El fascismo no era, como lo proclamaron sus defensores, un producto original de la mente italiana. Empezó con una división en las filas del socialismo marxista, que ciertamente era una doctrina importada. Su programa económico fue adoptado del socialismo alemán no marxista y su agresividad fue asimismo copiada de los alemanes, del All-deutsche o de los precursores pangermánicos de los nazis. Su conducción de los asuntos gubernamentales fue una réplica de la dictadura de Lenin. El corporativismo, su tan anunciado adorno ideológico, era de origen británico. El único ingrediente casero del fascismo fue el estilo teatral de sus procesiones, espectáculos y festivales.

El episodio de corta duración del fascismo terminó en sangre, miseria e ignominia. Pero, las fuerzas que generaron el fascismo no están muertas. El nacionalismo fanático es una característica común de todos los italianos actuales. Los comunistas ciertamente no están preparados para renunciar a su principio de opresión dictatorial de todos los disidentes. Tampoco los partidos católicos defienden la libertad de pensamiento, prensa o religión. Hay poca gente en Italia que en efecto entiende que el prerrequisito indispensable de la democracia y de los derechos del hombre es la libertad económica.

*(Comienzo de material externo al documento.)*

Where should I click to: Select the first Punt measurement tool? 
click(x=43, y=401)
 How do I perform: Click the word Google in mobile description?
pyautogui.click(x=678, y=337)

Puede suceder que el fascismo resucite bajo un nuevo nombre y con nuevos eslóganes y símbolos. Si eso sucede, las consecuencias serán perjudiciales. Puesto que el fascismo no es como los fascistas pregonaron, “una nueva forma de vida;” [25] es más bien el viejo camino hacia la destrucción y la muerte.
NOTAS AL PIE DE PÁGINA

[24] Este programa está reimpreso en idioma inglés en el libro del Conde Carlo Sforza, Contemporary Italy, traducido por Drake y Denise de Kay (Nueva York, 1944), p.p. 295-96.
[25] Por ejemplo, Mario Palmieri, The Philosophy of Fascism (Chicago, 1936), p. 248.